Risk monitoring and reporting


Conditions Governing Business 3.1(1) and Non-Solvency II Firms – Governance 7.3(2) require an insurer to have documented procedures to measure, monitor and assess its risk exposures. As part of its risk management framework, the PRA expects an insurer to define its own risk metrics for its day-to-day operations, reflecting its own circumstances and risk profile. An insurer is expected to use a set of metrics such that it can clearly see whether it is within its liquidity risk appetite and any established risk tolerance limits. Monitoring these metrics against a number of time horizons, both short term and long term, is generally viewed as good practice as different sources of liquidity risk may crystallise over different time periods. Moreover, the use of metrics is expected to be applied consistently across relevant areas within an insurer, and where relevant, across the group.

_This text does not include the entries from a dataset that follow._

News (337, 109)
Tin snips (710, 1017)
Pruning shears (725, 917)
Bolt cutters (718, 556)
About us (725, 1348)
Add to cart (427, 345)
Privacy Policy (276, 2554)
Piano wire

The PRA expects an insurer to maintain minimum governance standards when defining risk metrics. It expects all metrics, including ownership, frequency, timeliness and distribution to be approved by the board, along with the insurer’s liquidity risk appetite. This will help to ensure that the board is approving the methods and operational means by which the insurer manages its liquidity risk.


The insurer is expected to assess its liquidity buffer in light of its chosen stress scenarios. It is prudent for assessments to capture low points within the chosen time horizons, rather than relying on end-point analysis to minimize the risk of a cash flow mismatch. One metric that an insurer may use in its assessment is a liquidity coverage ratio, which may be defined as the ratio of assets held in the liquidity buffer to net stressed cash out-flows. Another example is an excess liquidity metric, which is the difference between assets held in the liquidity buffer and net stressed cash out-flows. Other metrics may include those the insurer has included in the liquidity plan required by Conditions Governing Business 3.1(3) to apply the matching adjustment or volatility adjustment. An insurer may define other metrics for this purpose, but the PRA expects it to be aware of and be able to document the benefits and shortcomings of such metrics. An insurer is expected to set its liquidity risk appetite in terms of at least one of these metrics and set an appropriate target liquidity buffer(s). As noted previously, the insurer is expected to periodically conduct a holistic review and refresh of its stress testing approach and stress scenarios. The insurer is expected to regularly monitor its liquidity position and liquidity buffer against its liquidity risk appetite based on the refreshed stress scenarios.


Conditions Governing Business 2.2 and 3.1(1) and Non-Solvency II Firms – Governance 2.5 and 3.2 require an insurer to have a system in place that ensures the transmission of information such that risks can be identified, measured and managed. The PRA expects regular reports on liquidity to be provided to senior management and any risk committee of the board. It expects these reports to address the insurer’s compliance with its risk management strategy and policies, as well as alert management when the insurer approaches its liquidity risk appetite or risk limits. The PRA expects an insurer to produce liquidity risk monitoring metrics, along with stress test results and information on the insurer’s liquidity buffer for management at an appropriate frequency to allow for the effective identification, measurement and management of liquidity risk, taking into account the specificities of its business model and the liquidity risk associated with its activities. More frequent reporting may be appropriate when the operational environment or the nature or scale of the insurer’s activities changes.


The PRA views stress testing as a useful tool for an insurer to understand its exposure to risks. As such, the PRA expects stress test results to be:

  • reported to the insurer’s senior management and any risk committee of the board, highlighting any vulnerabilities identified and proposing appropriate remedial action;
  • in the case of insurers that are part of a group, reported to any risk committee of the group level board;
  • integrated in the insurer’s business planning process and day-to-day risk management;
  • taken into account when setting internal risk limits for the management of liquidity risk exposures;
  • used to update the insurer’s liquidity risk management strategy and relevant policies (elaborated on in Chapter 2);
  • used to support the establishment of the insurer’s risk monitoring metrics and any liquidity buffer(s) held by the insurer (set out in more detail in Chapter 5);
  • inform the insurer’s plan to deal with changes in expected cash inflows and outflows, as required by Article 260(1)(d)(iii) of the Delegated Act; and
  • used to inform the development of the insurer’s liquidity contingency plan (elaborated on in Chapter 7).


The insurer’s liquidity risk profile and adherence to its liquidity risk appetite and risk tolerance limits are expected to be considered regularly during meetings of any risk committee of the board. More frequent reporting may also be necessary if market conditions require, or there are material changes to the insurer’s liquidity profile. It is expected that the board and the PRA would be informed when the insurer approaches or breaches its liquidity risk appetite. Board involvement may be necessary in other circumstances and the PRA expects an insurer to establish and evidence a clear escalation process for issues to be raised to the board.


In accordance with Group Supervision 16.2, an insurer is required to report, on a group basis, risk concentrations that could threaten the group liquidity risk position. An insurer is also required to report intra-group transactions that materially influence the liquidity position of the group or one of the undertakings involved in these transactions.